Name & Rank:
Corporal George Hubert Brown
Regimental Number
G/2218
Birth date & Location
1891
Parents
Edward and Amanda Brown of 15 Barfields, Blechingley, Surrey, UK
Family Profile
In the Brown family of the small village of Blechingley, Surrey, George Hubert was the third oldest of five children. Edward Brown worked as a house painter, an occupation taken up by George’s eldest brother, Edward Oscar. In 1911, George was the eldest child still living at home. He and his younger brother, Leonard, worked as gardeners. Another brother, Clarence, was still in school and their sister Marian had moved out.

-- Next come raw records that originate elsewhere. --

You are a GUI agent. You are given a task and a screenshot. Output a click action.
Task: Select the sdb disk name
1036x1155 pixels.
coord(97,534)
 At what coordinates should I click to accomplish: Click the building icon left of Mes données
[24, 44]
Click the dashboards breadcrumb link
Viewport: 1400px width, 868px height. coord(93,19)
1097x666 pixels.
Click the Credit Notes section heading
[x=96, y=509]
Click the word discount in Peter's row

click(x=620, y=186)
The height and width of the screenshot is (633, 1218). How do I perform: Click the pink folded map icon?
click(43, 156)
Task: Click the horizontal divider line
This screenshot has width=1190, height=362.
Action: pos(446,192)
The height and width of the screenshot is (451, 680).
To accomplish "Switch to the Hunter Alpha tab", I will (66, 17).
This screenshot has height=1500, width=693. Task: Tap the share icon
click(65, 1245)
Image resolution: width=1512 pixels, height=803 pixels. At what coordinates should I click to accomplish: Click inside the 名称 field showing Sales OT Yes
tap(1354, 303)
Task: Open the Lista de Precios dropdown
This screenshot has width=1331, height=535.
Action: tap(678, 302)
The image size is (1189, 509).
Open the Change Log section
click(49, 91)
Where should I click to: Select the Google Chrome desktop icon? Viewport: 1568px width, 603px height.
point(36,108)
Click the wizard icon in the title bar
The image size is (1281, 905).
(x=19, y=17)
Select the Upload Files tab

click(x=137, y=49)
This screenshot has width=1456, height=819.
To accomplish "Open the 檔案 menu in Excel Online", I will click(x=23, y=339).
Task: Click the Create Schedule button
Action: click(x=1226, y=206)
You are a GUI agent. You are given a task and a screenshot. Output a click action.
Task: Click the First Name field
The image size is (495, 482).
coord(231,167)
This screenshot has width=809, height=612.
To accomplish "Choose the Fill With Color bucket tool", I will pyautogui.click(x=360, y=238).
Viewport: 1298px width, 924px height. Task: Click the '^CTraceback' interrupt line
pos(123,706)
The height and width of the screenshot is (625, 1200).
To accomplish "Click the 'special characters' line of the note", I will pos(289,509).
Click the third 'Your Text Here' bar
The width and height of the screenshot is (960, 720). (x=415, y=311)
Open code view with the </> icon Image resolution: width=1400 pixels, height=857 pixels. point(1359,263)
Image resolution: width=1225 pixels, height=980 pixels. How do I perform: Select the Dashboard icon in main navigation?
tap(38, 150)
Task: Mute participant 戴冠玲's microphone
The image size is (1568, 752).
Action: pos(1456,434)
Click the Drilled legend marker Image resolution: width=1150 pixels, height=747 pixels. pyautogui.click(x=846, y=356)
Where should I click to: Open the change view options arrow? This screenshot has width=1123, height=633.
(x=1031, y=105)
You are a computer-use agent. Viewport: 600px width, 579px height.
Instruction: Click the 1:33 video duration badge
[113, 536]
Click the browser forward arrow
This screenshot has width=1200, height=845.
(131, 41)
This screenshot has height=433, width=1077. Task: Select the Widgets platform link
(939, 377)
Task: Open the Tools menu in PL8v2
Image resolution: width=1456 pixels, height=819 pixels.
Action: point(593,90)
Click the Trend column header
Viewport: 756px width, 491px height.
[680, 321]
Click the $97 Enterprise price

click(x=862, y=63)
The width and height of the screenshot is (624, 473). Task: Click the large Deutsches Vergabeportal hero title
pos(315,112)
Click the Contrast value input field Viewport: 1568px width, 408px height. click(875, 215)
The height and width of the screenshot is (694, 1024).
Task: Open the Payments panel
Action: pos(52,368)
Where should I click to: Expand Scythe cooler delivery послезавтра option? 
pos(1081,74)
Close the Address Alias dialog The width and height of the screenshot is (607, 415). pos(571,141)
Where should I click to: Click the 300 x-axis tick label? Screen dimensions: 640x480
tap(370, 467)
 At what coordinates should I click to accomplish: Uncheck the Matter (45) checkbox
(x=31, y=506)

George married Lilian Elizabeth Mayne of Stychens Lane, Blechingley, on May 29, 1915. Prior to their marriage, she worked as a domestic servant for a local family. Her father, William Mayne, who worked in a quarry, had served for 13 years in the British Army in India and Burma, some of that time he was with the 2nd Battalion, The Queen’s (Royal West Surrey) Regiment. After the war, Lilian got remarried in 1920 to Richard Botting, who served with the 2nd Battalion, Royal West Kents until being discharged with Trench foot in 1917.
Service Profile
George Hubert Brown enlisted early for the First World War, according to the Surrey newspapers after his death. He was noted as a being intelligent and energetic and a devoted member of the Oddfellows lodge. He held the rank of corporal but was acting sergeant when he went missing during the Battle of Loos. It was later determined that Brown was one of the over 100 men killed from the 8th Battalion, 25-26 September 1915.
Death date & Location
25 September 1915 in the trenches east of Vermelles, France. Brown is memorialized on a panel of the Loos Memorial in the Dud Corner Cemetery, Loos-en-Gohelle, France.